This script expects two input data sources:

- NLCD data rasters located at `data/raw/nlcd/`
  - These can be downloaded at https://www.mrlc.gov/data
  - In this script I load compressed `*.tif` files created from the raw NLCD `*.img` files
- Shapefiles of all US census tracts located at `data/raw/shapes/`
  - These can be downloaded at https://geodata.socialexplorer.com/ or https://www.census.gov/cgi-bin/geo/shapefiles/index.php


In [1]:
import sys, os, time

import numpy as np
import pandas as pd

import rasterio
import rasterio.mask
import rasterio.io
import rasterio.errors
import fiona
import fiona.transform
import shapely
import shapely.geometry

import collections

## Find the set of census tracts that remain the same over all of our years of data

Here we assume that the shape of census tracts with the same GEOIDs don't change. I'm not sure if this is a safe assumption.

In [2]:
shape_fns = [
    "data/raw/shapes/TRACT_2011_US_SL140_Coast_Clipped.shp",
    "data/raw/shapes/TRACT_2013_US_SL140_Coast_Clipped.shp",
    "data/raw/shapes/TRACT_2016_US_SL140_Coast_Clipped.shp"
]
nlcd_fns = [
    "data/raw/nlcd/nlcd_2011.tif",
    "data/raw/nlcd/nlcd_2013.tif",
    "data/raw/nlcd/nlcd_2016.tif"
]


tracts_per_year = [
    set()
    for fn in shape_fns
]

for i, fn in enumerate(shape_fns):
    with fiona.open(fn, "r") as f:
        for line in f:
            tracts_per_year[i].add(line["properties"]["GEOID"])

In [3]:
for tracts in tracts_per_year:
    print(len(tracts))

73837
72790
73799


In [4]:
common_tracts = tracts_per_year[0]
for tracts in tracts_per_year[1:]:
    common_tracts = common_tracts.intersection(tracts)
print(len(common_tracts))

72749


## Load shapes for the set of census tracts we will use

In [5]:
# sanity check, make sure all of our raster data uses the same coordinate system
with rasterio.open("data/raw/nlcd/nlcd_2016.tif", "r") as f:
    target_crs = f.crs.to_string()
    
for fn in nlcd_fns:
    with rasterio.open(fn, "r") as f:
        assert target_crs == f.crs.to_string()

In [6]:
# extract the census tract shapes from the latest set of definitions and convert them to the coordinate system used by NLCD 
census_tract_geoids = []
census_tract_shapes = []
with fiona.open(shape_fns[-1], "r") as f:
    for line in f:
        geoid = line["properties"]["GEOID"]
        if geoid in common_tracts:
            geom = line["geometry"]
            geom = fiona.transform.transform_geom(f.crs, target_crs, geom)
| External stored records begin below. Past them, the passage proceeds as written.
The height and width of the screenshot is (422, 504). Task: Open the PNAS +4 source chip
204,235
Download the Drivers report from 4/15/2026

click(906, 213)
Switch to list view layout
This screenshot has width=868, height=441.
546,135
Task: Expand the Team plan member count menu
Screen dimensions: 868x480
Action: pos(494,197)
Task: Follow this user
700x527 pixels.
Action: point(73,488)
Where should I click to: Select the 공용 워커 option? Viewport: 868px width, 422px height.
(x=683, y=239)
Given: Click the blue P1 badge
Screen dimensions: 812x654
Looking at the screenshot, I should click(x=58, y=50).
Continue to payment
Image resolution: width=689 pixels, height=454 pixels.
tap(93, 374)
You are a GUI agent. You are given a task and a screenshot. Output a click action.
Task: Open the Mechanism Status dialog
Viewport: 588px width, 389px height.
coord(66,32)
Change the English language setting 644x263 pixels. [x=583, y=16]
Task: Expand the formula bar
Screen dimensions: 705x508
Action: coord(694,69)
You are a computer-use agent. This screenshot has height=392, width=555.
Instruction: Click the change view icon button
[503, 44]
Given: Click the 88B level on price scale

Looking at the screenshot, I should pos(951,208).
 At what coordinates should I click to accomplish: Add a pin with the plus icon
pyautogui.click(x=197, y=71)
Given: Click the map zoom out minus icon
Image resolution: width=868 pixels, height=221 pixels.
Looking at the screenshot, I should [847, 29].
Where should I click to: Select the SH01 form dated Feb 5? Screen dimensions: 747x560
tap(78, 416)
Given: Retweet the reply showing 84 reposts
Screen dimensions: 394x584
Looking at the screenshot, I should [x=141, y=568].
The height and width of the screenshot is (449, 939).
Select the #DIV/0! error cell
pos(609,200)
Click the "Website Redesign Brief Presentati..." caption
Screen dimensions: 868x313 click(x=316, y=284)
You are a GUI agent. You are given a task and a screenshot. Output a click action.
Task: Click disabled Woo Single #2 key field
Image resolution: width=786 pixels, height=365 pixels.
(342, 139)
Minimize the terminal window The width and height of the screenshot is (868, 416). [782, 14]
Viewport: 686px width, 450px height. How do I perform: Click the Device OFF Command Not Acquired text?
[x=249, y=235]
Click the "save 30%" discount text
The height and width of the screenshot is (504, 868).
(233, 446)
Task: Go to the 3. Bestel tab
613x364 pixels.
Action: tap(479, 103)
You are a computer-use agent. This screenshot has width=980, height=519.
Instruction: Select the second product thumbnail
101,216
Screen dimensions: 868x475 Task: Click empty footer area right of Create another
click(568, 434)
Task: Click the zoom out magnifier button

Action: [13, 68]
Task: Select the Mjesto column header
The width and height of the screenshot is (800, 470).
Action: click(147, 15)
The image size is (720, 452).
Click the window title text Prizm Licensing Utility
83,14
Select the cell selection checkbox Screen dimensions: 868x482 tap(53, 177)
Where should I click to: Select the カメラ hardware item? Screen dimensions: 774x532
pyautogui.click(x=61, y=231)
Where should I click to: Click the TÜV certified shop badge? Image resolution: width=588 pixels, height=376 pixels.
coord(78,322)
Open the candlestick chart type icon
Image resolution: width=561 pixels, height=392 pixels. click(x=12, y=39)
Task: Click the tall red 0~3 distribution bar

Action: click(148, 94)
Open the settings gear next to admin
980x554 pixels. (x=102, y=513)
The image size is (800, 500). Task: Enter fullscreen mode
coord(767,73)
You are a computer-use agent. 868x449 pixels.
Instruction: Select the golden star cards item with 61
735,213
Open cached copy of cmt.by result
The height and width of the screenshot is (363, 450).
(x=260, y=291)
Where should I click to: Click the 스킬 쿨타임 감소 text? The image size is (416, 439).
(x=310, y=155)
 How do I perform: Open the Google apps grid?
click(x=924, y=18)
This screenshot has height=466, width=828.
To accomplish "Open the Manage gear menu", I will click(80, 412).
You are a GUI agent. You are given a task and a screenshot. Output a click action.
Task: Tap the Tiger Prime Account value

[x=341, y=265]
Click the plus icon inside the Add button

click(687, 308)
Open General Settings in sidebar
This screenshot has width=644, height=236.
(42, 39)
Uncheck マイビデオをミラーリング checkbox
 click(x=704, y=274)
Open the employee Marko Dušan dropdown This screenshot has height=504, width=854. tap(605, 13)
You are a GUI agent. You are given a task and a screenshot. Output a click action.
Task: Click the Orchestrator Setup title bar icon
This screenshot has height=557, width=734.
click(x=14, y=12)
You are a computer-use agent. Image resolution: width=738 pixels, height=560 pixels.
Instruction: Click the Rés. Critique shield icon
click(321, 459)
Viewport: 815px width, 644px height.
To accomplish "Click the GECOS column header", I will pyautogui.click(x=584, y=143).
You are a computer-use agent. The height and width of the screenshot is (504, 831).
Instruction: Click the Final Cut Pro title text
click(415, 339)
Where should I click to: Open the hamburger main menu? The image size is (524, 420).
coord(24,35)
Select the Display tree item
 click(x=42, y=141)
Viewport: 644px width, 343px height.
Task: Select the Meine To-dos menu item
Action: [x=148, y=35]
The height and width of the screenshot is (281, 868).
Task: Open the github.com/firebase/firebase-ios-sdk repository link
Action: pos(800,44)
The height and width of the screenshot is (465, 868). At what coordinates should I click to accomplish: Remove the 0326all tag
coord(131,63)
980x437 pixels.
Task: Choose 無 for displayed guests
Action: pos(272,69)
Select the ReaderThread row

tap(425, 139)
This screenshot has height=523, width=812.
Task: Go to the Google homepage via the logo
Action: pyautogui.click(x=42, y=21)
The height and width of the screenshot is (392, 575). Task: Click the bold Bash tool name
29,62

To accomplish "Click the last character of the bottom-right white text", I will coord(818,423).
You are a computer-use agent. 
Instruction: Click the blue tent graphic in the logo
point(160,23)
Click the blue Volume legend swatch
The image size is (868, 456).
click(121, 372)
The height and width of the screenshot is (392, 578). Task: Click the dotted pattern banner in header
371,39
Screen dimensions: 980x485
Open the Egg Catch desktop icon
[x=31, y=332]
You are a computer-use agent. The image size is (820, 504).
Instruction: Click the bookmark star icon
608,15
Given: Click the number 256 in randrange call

            census_tract_geoids.append(geoid)
            census_tract_shapes.append(geom)

In [7]:
# write out a new shapefile with the set of shapes that we will be using
os.makedirs("data/processed/", exist_ok=True)
with fiona.open(shape_fns[-1], 'r') as source:
    with fiona.open(
            "data/processed/shapes/output_tracts.shp", "w",
            crs=source.crs,
            driver=source.driver,
            schema=source.schema,
            ) as sink:

        for f in source:
            geoid = f["properties"]["GEOID"]
            if geoid in common_tracts:
                sink.write(f)

## Mask the NLCD data with each shape we care about and count the values within the mask

In [8]:
NLCD_CLASS_VALS = [11, 12, 21, 22, 23, 24, 31, 41, 42, 43, 52, 71, 81, 82, 90, 95]

In [None]:
%%time

bad_geoids = set() # keep track of all the census tracts that do not have any intersections

for i, fn in enumerate(nlcd_fns):
    print(fn)
    
    counts = np.zeros((len(census_tract_geoids), len(NLCD_CLASS_VALS)), dtype=int)
    
    tic = float(time.time())
    with rasterio.io.MemoryFile(open(fn, "rb")) as memfile: # store the raster data in memory to avoid disk I/O

        for j, (geoid, shape) in enumerate(zip(census_tract_geoids, census_tract_shapes)):
            if j % 5000 == 0 and j != 0:
                print(j, len(census_tract_geoids), time.time()-tic)
                
            with memfile.open() as f:
                try:
                    out_data, out_transform = rasterio.mask.mask(f, [shape], crop=True, all_touched=True)
                    for k, val in enumerate(NLCD_CLASS_VALS):
                        counts[j,k] = (out_data == val).sum()
                    
                    if counts[j].sum() == 0:
                        bad_geoids.add(geoid)
                except (rasterio.errors.WindowError, ValueError):
                    bad_geoids.add(geoid)
                    
    np.save("data/processed/" + os.path.basename(fn)[:-4] + "_per_output_tracts.npy", counts)

data/raw/nlcd/nlcd_2011.tif
5000 72749 886.6057615280151
10000 72749 1387.7164342403412


In [84]:
f = open("data/processed/output_tracts_geoids.txt","w")
for geoid in census_tract_geoids:
    f.write("%s\n" % (geoid))
f.close()

In [None]:
f = open("data/processed/output_tracts_bad_geoids.txt","w")
for geoid in bad_geoids:
    f.write("%s\n" % (geoid))
f.close()